Data supplied:
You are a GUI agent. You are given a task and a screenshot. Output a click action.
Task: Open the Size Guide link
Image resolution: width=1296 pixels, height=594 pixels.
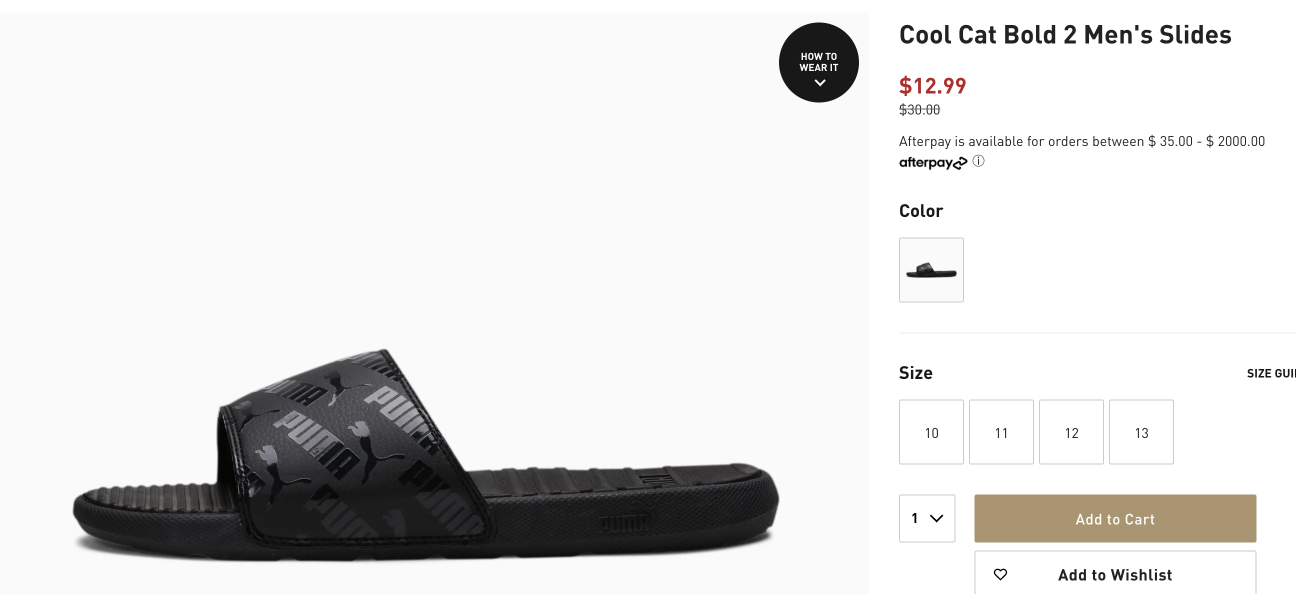[x=1271, y=373]
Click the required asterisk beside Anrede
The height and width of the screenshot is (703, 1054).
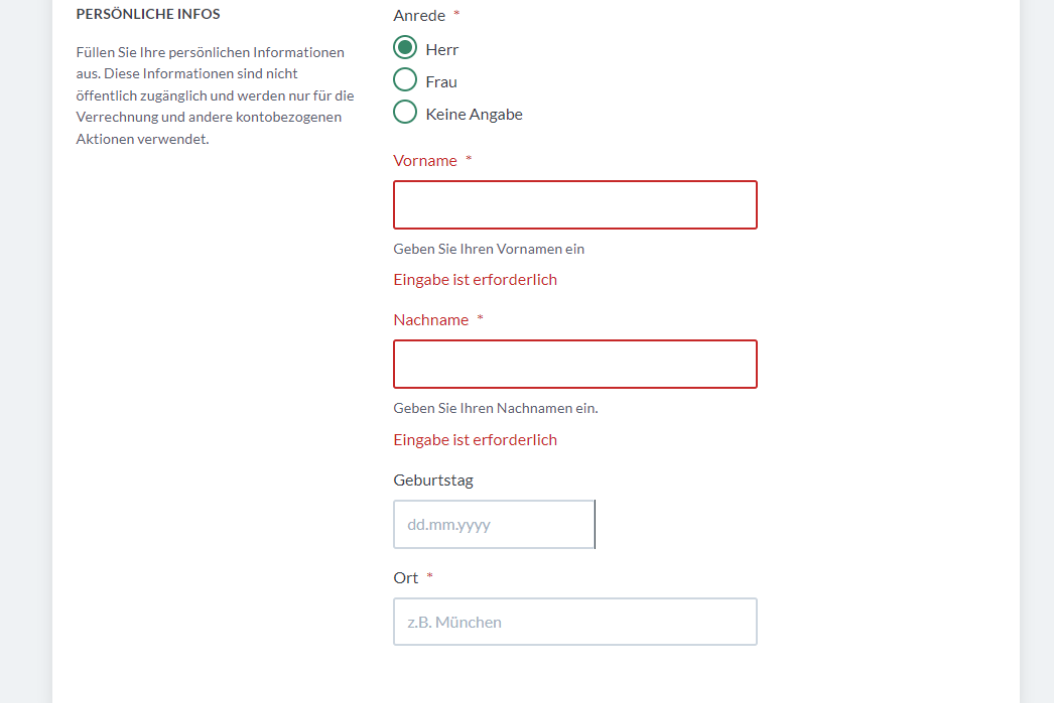tap(457, 13)
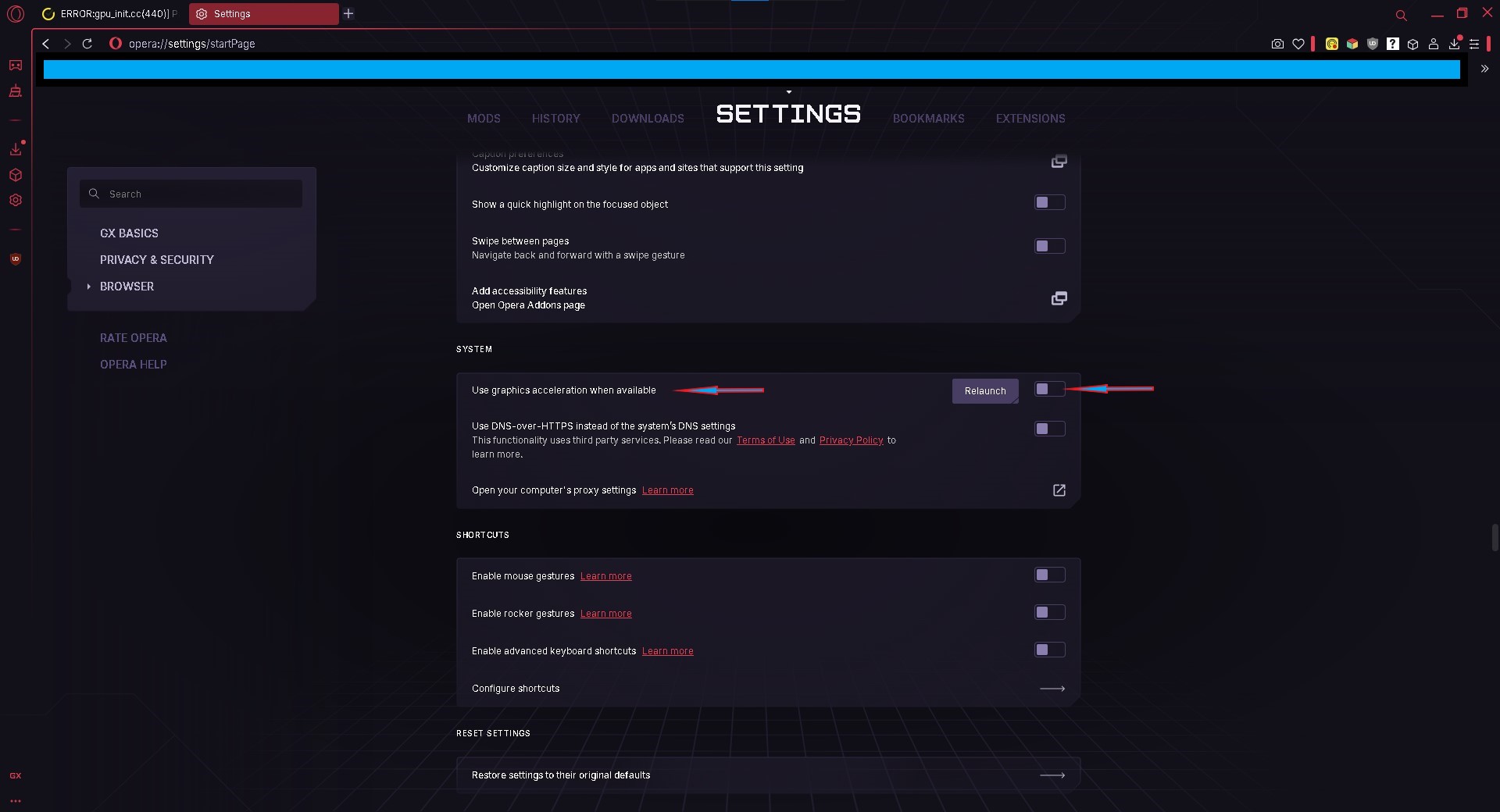Click the toolbar profile person icon
1500x812 pixels.
[1434, 45]
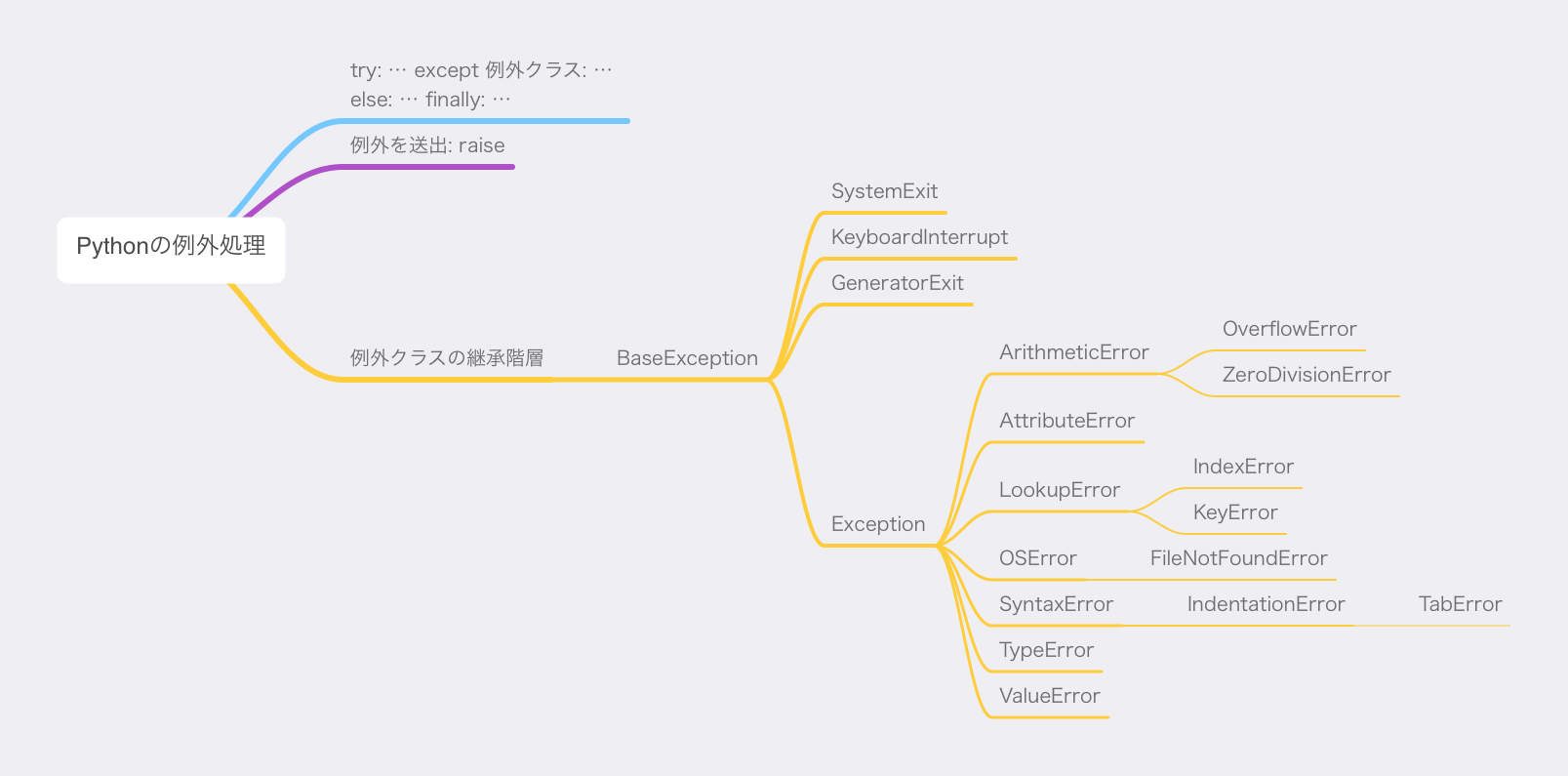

What is being asked: Set down the data exactly as it appears, without any images.

Answer:
You are a GUI agent. You are given a task and a screenshot. Output a click action.
Task: Open the Size Guide link
Image resolution: width=1296 pixels, height=594 pixels.
[x=1271, y=373]
Click the required asterisk beside Anrede
The height and width of the screenshot is (703, 1054).
tap(457, 13)
Click the toolbar profile person icon
1500x812 pixels.
[1434, 45]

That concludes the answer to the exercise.